Saved data entries:
····················
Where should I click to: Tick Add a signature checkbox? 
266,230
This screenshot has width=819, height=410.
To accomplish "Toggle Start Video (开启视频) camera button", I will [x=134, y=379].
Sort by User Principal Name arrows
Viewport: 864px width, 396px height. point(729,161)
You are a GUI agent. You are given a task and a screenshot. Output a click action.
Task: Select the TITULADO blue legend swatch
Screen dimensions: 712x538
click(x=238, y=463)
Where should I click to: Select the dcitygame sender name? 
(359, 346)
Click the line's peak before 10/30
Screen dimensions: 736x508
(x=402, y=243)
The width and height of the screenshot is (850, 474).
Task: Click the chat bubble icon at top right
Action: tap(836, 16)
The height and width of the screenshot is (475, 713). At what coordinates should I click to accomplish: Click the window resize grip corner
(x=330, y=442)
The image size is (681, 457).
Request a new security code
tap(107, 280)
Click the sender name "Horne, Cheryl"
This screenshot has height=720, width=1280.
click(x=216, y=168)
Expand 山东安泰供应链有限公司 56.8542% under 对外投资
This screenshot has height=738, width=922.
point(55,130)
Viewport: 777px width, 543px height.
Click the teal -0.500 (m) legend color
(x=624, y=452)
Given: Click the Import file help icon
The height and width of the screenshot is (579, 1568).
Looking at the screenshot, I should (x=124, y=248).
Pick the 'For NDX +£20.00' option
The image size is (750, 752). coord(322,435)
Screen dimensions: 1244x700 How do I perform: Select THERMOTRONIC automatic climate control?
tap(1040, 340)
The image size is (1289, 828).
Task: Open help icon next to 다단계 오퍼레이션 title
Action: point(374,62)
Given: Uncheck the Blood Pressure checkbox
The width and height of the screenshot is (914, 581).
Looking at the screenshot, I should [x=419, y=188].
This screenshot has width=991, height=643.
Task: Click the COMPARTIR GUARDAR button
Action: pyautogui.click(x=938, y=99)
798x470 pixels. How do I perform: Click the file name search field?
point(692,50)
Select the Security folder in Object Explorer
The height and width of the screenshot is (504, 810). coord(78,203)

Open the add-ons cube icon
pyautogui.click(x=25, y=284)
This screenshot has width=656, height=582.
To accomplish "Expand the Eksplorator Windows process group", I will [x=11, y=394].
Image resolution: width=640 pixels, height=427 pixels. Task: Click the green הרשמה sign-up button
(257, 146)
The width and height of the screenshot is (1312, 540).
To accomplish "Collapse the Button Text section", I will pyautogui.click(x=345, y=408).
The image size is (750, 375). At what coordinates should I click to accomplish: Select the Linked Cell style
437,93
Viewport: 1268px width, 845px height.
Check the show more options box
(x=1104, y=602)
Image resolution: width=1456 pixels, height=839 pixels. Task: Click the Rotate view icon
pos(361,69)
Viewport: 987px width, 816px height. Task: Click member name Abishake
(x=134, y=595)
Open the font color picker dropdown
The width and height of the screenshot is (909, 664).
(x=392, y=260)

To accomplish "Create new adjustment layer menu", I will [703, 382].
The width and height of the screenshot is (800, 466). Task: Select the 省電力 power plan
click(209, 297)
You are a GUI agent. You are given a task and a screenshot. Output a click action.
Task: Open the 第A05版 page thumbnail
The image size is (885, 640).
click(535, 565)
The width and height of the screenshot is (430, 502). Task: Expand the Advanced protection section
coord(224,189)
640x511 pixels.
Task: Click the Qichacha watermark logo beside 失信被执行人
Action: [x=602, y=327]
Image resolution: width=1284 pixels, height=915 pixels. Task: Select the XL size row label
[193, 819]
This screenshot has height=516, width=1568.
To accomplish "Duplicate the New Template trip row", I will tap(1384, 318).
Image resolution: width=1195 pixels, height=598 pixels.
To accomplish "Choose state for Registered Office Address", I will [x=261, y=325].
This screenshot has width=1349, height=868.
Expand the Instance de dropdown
····················
(TASK DESCRIPTION): For this exercise, please copy exactly the lines from the one holding "The width and height of the screenshot is (909, 664)." through the end of the records, the first and last included.

(EXERCISE RESPONSE):
The width and height of the screenshot is (909, 664).
(x=392, y=260)

To accomplish "Create new adjustment layer menu", I will [703, 382].
The width and height of the screenshot is (800, 466). Task: Select the 省電力 power plan
click(209, 297)
You are a GUI agent. You are given a task and a screenshot. Output a click action.
Task: Open the 第A05版 page thumbnail
The image size is (885, 640).
click(535, 565)
The width and height of the screenshot is (430, 502). Task: Expand the Advanced protection section
coord(224,189)
640x511 pixels.
Task: Click the Qichacha watermark logo beside 失信被执行人
Action: [x=602, y=327]
Image resolution: width=1284 pixels, height=915 pixels. Task: Select the XL size row label
[193, 819]
This screenshot has height=516, width=1568.
To accomplish "Duplicate the New Template trip row", I will tap(1384, 318).
Image resolution: width=1195 pixels, height=598 pixels.
To accomplish "Choose state for Registered Office Address", I will [x=261, y=325].
This screenshot has width=1349, height=868.
Expand the Instance de dropdown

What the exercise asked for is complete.